Grief is one thing, but a whole identity crisis is something I thought I figured out back in the 70's.
Most days, the tears are "just behind my eyes" (to borrow a phrase from the friend who first used it.) It's such a fragile balance, and I have worked so hard to achieve it. That delicate edge is the difference between being a functioning human being and a total emotional breakdown.
Today I learned that I not only must survive this grief, but I must also survive well-meaning people. I'm learning to live with the grief, but I'm convinced that well-meaning people just might do me in. I've been a train wreck since the mail came, and I know she would never intentionally hurt me. She's my friend. She's done a lot for me over the years and I love her very much.
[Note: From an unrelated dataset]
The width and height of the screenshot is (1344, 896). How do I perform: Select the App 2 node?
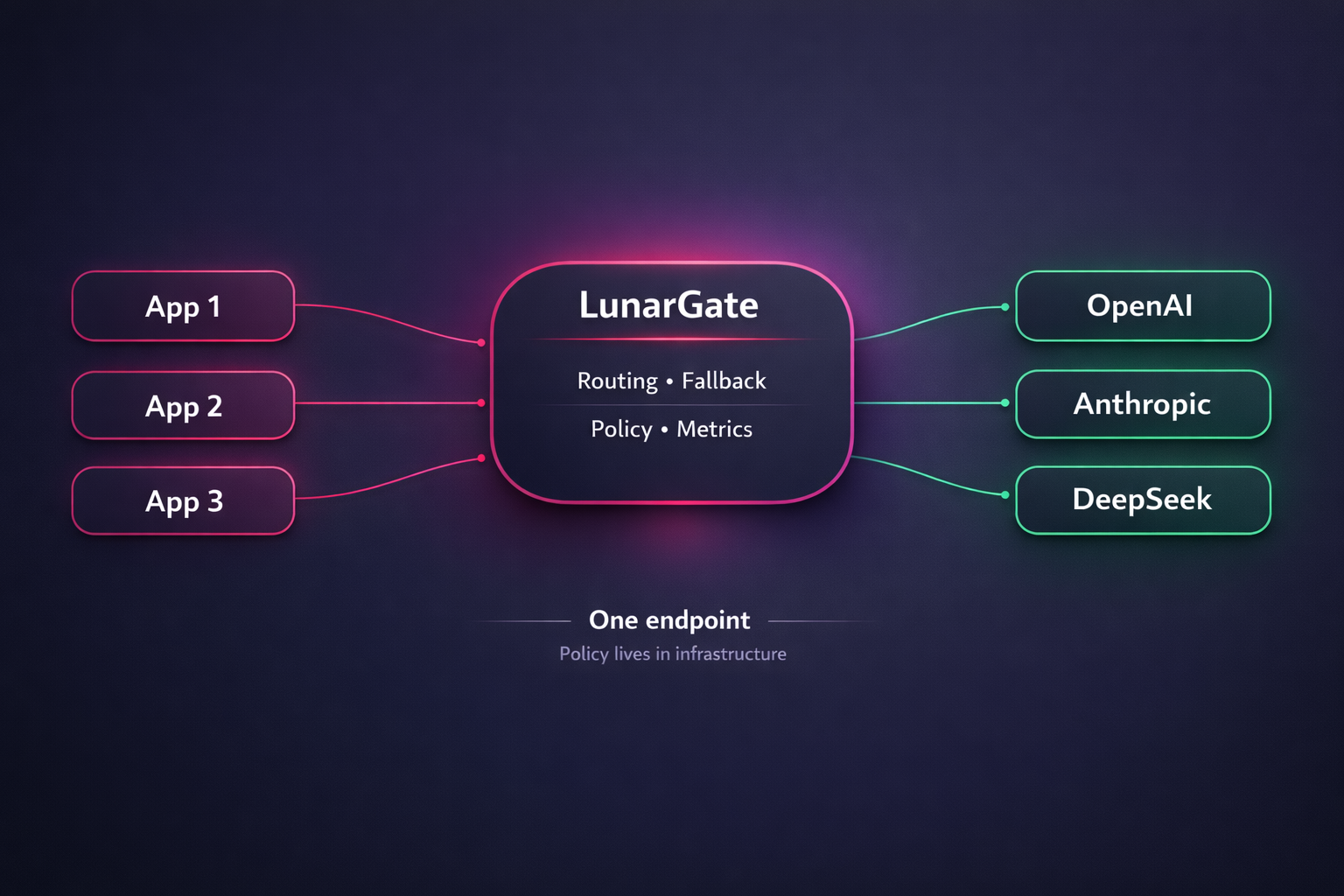[183, 404]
She would be hurt to know that I spent my day screaming and crying like I'd just got the news of Angie's death...over the package she sent me today.
If you know someone who is grieving, please don't try to make it better. For one thing, you can't. For another, you can very easily make it ten times worse for the person you are trying to help. Most especially, don't send a grieving mother poems written in the first person like a "letter home" from Heaven. Only God knows what I would give to get a real letter like that from Angie. All my neighbors know (now) how loud I can scream that it's just not possible. The name of the poem is "My First Christmas in Heaven." I'm sure it was intended to help someone who is going through the first Christmas without their loved one. I'm sure she thought it would help me. The truth is...if I were to read it again, I'd not survive another day, much less through Christmas. It has the total opposite effect on the grieving and should come with a warning label. It's a tear-jerker on a good day. For someone walking that fine emotional line...it's total overwhelment. I don't need any help to cry. I got that one down-pat. I need help...to LAUGH.